Fix list of allowed verbs for failed (unauthorized) preflight

[jldiaz]

During preflight (OPTIONS verb) no Authorization headers can be
provided. Some apps (see for example this issue)
require these headers to determine the identity,
when solving a path and associating it with a model (eg: imagine that
the model is a User whose identity is in that header). Without that
information a sensible action for the path function is to raise
HTTPUnauthorized.

The problem is that more.cors treats that exception (and any exception)
in the same way during preflight: a 404 error is returned and no cors
headers.
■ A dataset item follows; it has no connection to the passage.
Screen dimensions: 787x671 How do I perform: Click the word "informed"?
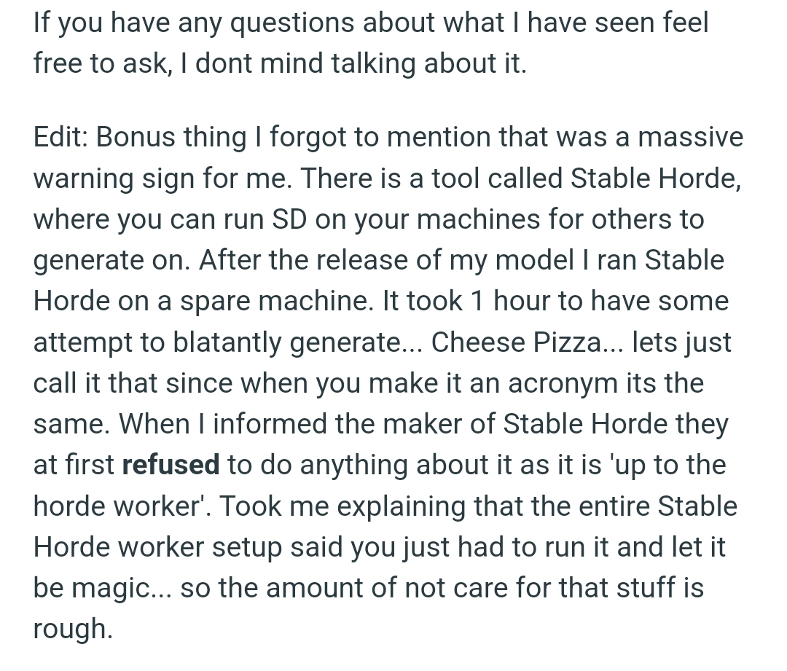click(x=270, y=423)
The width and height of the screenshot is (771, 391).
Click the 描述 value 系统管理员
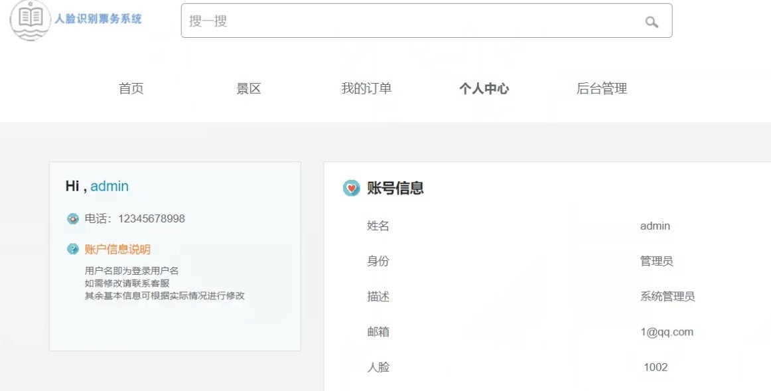point(668,296)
This prevents the browser to continue with the operation, which
could be otherwise legal.

This patch causes more.cors to return valid cors headers even if
the path function raised HTTPUnauthorized, instead of no cors headers.

[henri-hulski]

Thanks for looking into that issue.
Your solution looks fine to me.
There is just a minor pep8 issue:

more/cors/main.py:31:18: E711 comparison to None should be 'if cond is None:'
        if model == None:

It would also be good if you could add a test as we try to force 100% coverage.
With your patch line 32 and 99 of main.py are not covered.

[henri-hulski]

Great!

[henri-hulski]

@jldiaz I have released more.cors version 0.2.
Could you check if it works now?

[jldiaz]

Yes, the problem with the failed preflights is gone.